**What the task requires**
Which lines of the listing contain the word "with"? Pick out each one and copy it.

**Record extracts**

— start —

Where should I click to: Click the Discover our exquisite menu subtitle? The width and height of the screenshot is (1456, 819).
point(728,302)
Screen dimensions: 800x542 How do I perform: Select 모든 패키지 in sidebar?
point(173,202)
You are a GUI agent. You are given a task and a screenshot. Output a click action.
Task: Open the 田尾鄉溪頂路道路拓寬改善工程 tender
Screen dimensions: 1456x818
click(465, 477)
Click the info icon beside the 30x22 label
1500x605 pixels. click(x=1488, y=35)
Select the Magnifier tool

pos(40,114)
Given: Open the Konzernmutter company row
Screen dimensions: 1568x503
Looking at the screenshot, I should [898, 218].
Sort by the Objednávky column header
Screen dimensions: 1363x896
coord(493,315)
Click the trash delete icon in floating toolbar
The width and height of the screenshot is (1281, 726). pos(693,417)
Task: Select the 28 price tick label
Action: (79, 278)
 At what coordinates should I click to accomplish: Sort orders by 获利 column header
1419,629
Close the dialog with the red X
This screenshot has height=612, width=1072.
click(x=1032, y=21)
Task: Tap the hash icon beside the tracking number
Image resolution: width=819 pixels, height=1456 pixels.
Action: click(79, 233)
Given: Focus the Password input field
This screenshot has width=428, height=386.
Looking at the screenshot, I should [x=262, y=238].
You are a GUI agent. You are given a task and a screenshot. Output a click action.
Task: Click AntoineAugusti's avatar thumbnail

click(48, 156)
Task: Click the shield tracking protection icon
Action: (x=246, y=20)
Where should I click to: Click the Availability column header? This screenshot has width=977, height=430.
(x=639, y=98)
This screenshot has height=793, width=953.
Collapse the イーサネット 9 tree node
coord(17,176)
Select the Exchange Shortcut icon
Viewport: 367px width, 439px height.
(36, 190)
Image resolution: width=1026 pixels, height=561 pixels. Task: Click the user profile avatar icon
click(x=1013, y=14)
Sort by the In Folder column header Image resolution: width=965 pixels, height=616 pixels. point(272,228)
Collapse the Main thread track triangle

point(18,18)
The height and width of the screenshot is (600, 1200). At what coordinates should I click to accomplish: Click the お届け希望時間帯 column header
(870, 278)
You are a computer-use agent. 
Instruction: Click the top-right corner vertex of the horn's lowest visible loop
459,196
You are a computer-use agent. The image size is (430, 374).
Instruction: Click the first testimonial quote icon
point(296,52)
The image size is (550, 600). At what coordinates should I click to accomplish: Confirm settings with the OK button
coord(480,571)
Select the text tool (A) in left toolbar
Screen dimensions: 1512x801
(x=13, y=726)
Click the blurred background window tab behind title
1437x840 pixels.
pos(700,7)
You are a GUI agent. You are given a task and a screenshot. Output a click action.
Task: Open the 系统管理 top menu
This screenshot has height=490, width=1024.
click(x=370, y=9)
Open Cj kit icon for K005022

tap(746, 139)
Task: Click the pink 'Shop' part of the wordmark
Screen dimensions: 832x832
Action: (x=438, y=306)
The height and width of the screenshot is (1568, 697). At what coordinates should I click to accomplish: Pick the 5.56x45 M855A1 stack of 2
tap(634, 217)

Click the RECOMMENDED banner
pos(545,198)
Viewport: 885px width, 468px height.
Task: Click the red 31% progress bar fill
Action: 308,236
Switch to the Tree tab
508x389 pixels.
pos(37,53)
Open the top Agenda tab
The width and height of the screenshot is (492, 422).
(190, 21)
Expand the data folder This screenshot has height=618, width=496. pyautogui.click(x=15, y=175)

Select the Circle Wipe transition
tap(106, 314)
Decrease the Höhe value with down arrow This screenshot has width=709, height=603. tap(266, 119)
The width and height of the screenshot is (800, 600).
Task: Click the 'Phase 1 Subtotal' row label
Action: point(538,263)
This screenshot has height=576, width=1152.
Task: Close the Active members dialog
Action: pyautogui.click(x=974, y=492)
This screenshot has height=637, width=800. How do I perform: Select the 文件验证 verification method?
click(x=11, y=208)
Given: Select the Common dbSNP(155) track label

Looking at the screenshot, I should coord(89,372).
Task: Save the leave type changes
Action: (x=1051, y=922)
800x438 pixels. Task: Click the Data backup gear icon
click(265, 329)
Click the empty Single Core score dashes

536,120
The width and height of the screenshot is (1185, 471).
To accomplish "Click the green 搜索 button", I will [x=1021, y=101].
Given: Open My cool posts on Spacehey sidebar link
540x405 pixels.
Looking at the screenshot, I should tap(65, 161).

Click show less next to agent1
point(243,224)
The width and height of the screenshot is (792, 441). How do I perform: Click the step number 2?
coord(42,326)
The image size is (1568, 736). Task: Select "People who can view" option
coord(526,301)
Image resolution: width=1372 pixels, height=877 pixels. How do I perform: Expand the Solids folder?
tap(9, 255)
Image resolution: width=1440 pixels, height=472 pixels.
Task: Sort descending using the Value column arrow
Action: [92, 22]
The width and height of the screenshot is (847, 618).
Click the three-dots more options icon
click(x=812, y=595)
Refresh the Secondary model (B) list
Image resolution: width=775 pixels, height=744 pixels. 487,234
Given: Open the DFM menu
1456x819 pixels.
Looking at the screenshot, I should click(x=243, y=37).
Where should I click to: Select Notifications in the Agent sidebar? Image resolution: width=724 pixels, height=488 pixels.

— end —

**Written answer**
Close the dialog with the red X
The image size is (550, 600). At what coordinates should I click to accomplish: Confirm settings with the OK button
Decrease the Höhe value with down arrow This screenshot has width=709, height=603. tap(266, 119)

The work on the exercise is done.